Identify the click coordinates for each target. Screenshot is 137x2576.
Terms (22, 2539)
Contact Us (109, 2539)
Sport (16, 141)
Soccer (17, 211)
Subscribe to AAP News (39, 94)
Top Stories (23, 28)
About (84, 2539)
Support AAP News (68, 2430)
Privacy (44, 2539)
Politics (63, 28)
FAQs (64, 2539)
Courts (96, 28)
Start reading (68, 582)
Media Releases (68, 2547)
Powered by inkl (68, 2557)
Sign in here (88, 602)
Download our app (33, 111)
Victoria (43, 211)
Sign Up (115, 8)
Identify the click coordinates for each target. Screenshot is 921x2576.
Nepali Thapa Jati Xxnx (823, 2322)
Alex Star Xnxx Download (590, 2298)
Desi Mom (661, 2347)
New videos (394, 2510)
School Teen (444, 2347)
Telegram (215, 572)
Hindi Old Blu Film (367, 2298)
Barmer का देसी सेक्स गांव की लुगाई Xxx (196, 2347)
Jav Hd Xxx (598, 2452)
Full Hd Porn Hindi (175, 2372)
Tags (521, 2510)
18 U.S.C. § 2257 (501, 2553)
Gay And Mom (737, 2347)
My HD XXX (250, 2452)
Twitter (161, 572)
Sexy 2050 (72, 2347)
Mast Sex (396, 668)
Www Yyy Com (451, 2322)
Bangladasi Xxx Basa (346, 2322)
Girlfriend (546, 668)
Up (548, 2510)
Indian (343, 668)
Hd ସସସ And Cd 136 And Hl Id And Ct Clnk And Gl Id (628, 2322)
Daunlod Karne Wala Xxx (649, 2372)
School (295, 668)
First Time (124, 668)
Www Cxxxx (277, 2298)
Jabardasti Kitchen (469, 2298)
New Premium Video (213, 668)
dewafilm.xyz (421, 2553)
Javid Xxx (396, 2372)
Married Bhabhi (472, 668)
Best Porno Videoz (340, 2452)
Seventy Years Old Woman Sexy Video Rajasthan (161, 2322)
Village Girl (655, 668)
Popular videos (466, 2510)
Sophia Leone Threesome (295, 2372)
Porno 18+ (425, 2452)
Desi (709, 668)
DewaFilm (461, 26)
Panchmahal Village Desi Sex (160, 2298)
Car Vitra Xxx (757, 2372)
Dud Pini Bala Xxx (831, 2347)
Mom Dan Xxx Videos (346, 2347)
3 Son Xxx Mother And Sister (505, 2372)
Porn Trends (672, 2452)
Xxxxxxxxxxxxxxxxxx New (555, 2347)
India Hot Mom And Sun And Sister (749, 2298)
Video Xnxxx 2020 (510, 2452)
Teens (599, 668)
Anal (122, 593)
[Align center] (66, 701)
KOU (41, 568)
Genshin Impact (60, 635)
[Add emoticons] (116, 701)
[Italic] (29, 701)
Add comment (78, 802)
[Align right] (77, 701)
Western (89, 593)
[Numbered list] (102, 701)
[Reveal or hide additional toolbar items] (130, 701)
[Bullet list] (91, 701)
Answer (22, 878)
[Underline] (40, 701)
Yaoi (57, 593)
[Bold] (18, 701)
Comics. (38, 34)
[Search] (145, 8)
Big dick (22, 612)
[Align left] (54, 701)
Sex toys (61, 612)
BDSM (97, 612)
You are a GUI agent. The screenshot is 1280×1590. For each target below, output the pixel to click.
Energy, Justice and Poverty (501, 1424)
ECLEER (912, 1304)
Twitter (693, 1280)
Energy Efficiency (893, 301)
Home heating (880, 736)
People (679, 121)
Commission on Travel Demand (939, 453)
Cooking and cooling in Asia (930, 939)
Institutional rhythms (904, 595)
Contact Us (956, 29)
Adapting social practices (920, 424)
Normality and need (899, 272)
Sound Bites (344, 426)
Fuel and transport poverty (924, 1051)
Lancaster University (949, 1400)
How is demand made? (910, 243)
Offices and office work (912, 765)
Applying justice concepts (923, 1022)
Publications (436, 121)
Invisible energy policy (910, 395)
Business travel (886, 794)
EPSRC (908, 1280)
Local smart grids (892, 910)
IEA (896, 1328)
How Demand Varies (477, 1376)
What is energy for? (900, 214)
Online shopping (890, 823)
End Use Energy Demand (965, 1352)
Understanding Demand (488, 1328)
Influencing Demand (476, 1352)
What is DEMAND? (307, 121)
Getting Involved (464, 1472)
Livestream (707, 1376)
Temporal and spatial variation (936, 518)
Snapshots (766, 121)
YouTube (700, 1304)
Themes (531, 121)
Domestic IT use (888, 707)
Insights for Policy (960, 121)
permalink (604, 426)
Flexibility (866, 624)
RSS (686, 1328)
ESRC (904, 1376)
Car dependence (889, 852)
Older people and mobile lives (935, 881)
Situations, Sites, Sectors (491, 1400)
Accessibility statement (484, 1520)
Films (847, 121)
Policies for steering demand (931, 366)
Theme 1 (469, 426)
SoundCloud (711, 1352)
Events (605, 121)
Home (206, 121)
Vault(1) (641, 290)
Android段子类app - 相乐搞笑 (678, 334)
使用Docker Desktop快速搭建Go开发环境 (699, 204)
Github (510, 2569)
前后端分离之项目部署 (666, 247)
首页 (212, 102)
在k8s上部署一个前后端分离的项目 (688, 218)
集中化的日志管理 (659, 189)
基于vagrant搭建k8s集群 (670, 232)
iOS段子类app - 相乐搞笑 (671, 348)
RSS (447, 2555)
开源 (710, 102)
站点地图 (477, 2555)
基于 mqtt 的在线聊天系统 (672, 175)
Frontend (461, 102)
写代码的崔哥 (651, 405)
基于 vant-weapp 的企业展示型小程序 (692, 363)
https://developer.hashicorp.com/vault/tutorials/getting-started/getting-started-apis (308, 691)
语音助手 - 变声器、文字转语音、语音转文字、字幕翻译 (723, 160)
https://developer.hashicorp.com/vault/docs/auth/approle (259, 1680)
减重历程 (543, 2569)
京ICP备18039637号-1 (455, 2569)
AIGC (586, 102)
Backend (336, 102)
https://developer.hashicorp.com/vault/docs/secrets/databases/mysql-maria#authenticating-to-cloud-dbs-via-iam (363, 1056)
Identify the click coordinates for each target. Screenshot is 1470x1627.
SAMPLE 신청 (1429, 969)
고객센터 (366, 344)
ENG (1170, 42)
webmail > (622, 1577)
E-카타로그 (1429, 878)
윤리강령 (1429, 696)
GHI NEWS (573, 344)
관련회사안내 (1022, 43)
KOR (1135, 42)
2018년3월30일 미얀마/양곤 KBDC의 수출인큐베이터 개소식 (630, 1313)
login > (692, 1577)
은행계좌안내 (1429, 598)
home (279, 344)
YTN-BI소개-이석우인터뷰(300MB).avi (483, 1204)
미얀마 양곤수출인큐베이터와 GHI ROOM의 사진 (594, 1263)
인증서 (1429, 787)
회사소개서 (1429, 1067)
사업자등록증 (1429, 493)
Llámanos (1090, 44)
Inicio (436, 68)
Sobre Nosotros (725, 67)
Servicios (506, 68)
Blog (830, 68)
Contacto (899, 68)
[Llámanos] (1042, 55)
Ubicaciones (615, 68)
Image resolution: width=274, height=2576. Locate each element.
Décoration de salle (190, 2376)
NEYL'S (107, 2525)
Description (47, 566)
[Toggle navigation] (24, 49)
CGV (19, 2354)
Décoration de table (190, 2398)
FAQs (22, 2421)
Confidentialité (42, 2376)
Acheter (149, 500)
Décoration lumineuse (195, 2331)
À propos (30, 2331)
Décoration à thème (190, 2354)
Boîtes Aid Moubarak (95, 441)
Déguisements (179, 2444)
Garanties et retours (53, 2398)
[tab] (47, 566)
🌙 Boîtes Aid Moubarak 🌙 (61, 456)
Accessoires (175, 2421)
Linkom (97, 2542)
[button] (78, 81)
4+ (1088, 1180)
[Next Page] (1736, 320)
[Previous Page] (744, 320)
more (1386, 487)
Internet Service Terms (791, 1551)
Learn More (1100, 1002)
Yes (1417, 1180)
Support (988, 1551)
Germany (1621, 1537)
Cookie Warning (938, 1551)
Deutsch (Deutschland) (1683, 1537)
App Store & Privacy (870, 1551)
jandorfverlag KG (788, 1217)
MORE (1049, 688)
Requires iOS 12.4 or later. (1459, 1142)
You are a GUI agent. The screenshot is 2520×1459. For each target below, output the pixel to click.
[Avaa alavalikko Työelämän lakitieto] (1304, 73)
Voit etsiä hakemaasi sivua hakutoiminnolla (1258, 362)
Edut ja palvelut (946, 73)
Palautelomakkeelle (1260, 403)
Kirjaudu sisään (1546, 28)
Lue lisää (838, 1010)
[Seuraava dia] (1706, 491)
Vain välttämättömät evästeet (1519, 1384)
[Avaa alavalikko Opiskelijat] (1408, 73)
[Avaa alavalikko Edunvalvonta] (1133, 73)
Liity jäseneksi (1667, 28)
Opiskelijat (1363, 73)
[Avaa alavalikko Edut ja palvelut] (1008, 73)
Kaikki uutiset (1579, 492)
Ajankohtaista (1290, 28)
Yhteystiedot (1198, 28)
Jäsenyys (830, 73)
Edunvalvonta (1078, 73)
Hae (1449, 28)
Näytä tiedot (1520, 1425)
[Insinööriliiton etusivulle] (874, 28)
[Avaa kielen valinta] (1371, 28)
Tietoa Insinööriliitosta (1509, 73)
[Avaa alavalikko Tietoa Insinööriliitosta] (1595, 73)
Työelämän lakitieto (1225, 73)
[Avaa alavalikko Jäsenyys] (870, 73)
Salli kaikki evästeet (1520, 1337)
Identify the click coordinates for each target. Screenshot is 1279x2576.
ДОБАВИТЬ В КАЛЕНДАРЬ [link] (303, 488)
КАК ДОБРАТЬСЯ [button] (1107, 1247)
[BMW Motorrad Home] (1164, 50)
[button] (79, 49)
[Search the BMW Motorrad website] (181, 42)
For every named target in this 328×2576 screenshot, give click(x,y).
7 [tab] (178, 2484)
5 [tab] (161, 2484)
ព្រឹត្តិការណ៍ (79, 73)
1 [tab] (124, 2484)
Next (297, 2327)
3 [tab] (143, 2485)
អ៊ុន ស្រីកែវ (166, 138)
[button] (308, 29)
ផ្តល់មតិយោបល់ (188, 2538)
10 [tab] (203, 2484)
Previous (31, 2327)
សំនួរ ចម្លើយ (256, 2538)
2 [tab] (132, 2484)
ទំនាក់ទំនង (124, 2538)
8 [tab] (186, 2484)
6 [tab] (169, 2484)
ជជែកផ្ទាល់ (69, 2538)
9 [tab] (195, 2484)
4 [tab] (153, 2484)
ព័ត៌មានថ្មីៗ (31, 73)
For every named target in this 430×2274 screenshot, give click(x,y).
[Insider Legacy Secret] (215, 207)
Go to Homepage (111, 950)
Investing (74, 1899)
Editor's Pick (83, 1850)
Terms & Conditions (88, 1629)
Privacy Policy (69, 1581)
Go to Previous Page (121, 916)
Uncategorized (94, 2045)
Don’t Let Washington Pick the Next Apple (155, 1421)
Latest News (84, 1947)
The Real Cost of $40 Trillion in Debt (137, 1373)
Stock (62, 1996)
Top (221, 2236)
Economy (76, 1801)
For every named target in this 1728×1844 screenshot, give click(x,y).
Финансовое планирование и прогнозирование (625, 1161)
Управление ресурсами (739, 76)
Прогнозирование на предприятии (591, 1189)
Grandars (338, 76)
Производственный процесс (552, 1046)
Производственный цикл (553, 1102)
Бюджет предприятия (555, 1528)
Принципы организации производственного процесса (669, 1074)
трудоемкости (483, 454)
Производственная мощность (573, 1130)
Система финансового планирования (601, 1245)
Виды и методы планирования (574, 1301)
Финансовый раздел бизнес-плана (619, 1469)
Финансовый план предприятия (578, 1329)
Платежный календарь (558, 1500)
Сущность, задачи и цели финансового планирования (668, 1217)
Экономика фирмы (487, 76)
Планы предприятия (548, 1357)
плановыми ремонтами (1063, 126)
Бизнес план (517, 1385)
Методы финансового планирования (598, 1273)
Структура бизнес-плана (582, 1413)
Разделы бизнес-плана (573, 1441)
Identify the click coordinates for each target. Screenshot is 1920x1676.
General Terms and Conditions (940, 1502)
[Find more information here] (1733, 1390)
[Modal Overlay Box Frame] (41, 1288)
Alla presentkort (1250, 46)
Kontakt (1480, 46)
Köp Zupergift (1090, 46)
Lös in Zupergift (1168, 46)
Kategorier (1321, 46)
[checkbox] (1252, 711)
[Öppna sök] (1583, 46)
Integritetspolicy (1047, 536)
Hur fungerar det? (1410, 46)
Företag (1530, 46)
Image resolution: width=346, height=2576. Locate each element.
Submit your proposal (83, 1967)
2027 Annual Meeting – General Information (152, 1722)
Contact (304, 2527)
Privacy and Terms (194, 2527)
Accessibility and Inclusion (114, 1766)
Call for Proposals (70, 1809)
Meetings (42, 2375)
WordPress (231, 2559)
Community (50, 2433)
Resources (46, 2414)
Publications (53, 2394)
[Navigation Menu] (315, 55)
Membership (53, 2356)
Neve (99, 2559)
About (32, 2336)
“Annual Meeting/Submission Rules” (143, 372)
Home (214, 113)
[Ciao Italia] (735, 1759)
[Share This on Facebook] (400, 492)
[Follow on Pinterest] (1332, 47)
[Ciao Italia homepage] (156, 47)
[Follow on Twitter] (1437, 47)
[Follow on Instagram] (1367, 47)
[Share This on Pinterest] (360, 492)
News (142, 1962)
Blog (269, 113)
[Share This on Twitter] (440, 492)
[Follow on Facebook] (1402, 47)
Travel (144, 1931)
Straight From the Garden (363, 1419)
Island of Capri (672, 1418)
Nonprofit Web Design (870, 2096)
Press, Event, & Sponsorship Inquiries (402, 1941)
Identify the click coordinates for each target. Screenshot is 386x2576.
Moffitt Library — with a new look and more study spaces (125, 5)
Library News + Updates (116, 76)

+ + +

Your objective:
Precisely the lines between those holding "Lue lisää (838, 1010)" and "[Avaa alavalikko Tietoa", inclusive, are to be reproduced from the listing above, with nothing added.

Written reply:
Lue lisää (838, 1010)
[Seuraava dia] (1706, 491)
Vain välttämättömät evästeet (1519, 1384)
[Avaa alavalikko Opiskelijat] (1408, 73)
[Avaa alavalikko Edunvalvonta] (1133, 73)
Liity jäseneksi (1667, 28)
Opiskelijat (1363, 73)
[Avaa alavalikko Edut ja palvelut] (1008, 73)
Kaikki uutiset (1579, 492)
Ajankohtaista (1290, 28)
Yhteystiedot (1198, 28)
Jäsenyys (830, 73)
Edunvalvonta (1078, 73)
Hae (1449, 28)
Näytä tiedot (1520, 1425)
[Insinööriliiton etusivulle] (874, 28)
[Avaa kielen valinta] (1371, 28)
Tietoa Insinööriliitosta (1509, 73)
[Avaa alavalikko Tietoa Insinööriliitosta] (1595, 73)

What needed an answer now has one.